→ **Source text**:
◆ ◆ ◆ ◆
Artificial intelligence is not yet ready to take over from humans in hospital lung clinics, according to a new study.
In a victory for flesh and blood, radiologists outperformed AI in identifying lung diseases from chest x-rays.
Researchers in Denmark pitted four commercially available AI tools against a pool of 72 radiologists. They were asked to look for three common lung diseases in more than 2,000 adult chest x-rays taken between 2020 and 2022 at four Danish hospitals.
The patients were aged 72 on average, and about a third of the x-rays showed signs of at least one of the diseases.
Dr Louis Plesner, the lead researcher, said the AI tools “showed moderate to high sensitivity comparable to radiologists” in detecting the diseases. “However, they produced more false-positive results (predicting disease when none was present) than the radiologists, and their performance decreased when multiple findings were present and for smaller targets,” he added. False positives could mean unnecessary further tests, scans and treatments, bringing increased costs, he warned.
The study, published in Radiology, a journal of the Radiological Society of North America, found AI tools picked up between 72 and 91 per cent of cases of airspace disease, a chest x-ray pattern that can be caused by conditions including pneumonia. They picked up between 63 and 90 per cent of pneumothorax, or collapsed lung, and between 62 and 95 per cent of pleural effusion, a build-up of water around the lungs.
But their positive predictive values — how likely it is that a patients with a positive screening test truly has the disease — were much less impressive. For pneumothorax, they ranged between 56 and 86 per cent, compared with 96 per cent for the radiologists, with similar results for pleural effusion.
“AI performed worst at identifying airspace disease, with positive predictive values ranging between 40 and 50 per cent,” Plesner said.
“In this difficult and elderly patient sample, the AI predicted airspace disease where none was present five to six out of ten times. You cannot have an AI system working on its own at that rate.” He said most studies of AI tools tended to evaluate their ability to identify or rule out a single disease, whereas in real life patients often turned up with two or more problems.
◆ ◆ ◆ ◆
→ **Supplied records**:
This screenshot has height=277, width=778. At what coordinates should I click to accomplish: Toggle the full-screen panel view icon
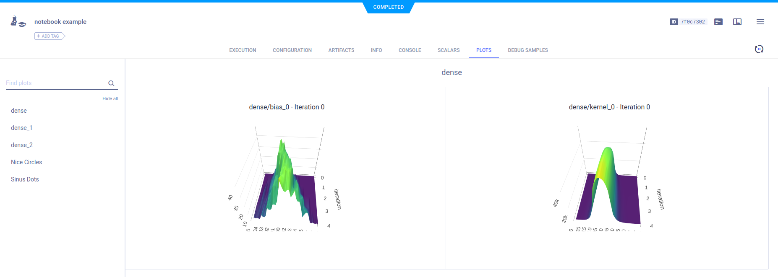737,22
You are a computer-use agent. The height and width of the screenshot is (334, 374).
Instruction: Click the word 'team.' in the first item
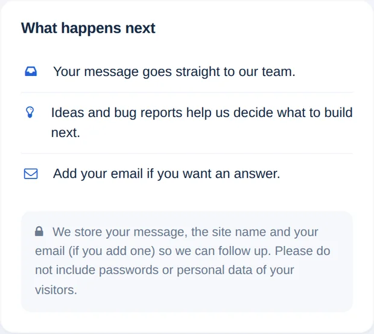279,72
◆ ◆ ◆ ◆
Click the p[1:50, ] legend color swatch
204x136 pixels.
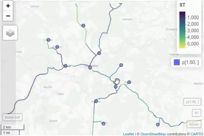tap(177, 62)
◆ ◆ ◆ ◆
→ **Work task**:
Continue the article on AI tools versus radiologists reading chest x-rays from where it stops.

→ **Task result**:
“In many prior studies claiming AI superiority over radiologists, the radiologists reviewed only the image without access to the patient’s clinical history and previous imaging studies,” he said. “In everyday practice a radiologist’s interpretation of an imaging exam is a synthesis of these three data points. We speculate that the next generation of AI tools could become significantly more powerful if capable of this synthesis as well, but no such systems exist yet.”
Professor Peter Bannister, a biomedical engineer and chairman of the healthcare panel at the Institution of Engineering and Technology, welcomed the study for evaluating AI in a real-world setting. “While many radiology software tools have claimed high accuracy,” he said, “an important question is how clinicians can detect any incorrect results without having to review every single AI decision and hence undoing the benefit of automating these tasks in the first place.
“This research is one of a number of recent examples that recommend the use of AI on more common cases while at the same time flagging more complex diagnoses that will require expert manual review.
“For AI to be adopted at the scale where it can help healthcare providers such as the NHS, clinical evidence collected in real-world settings is essential.”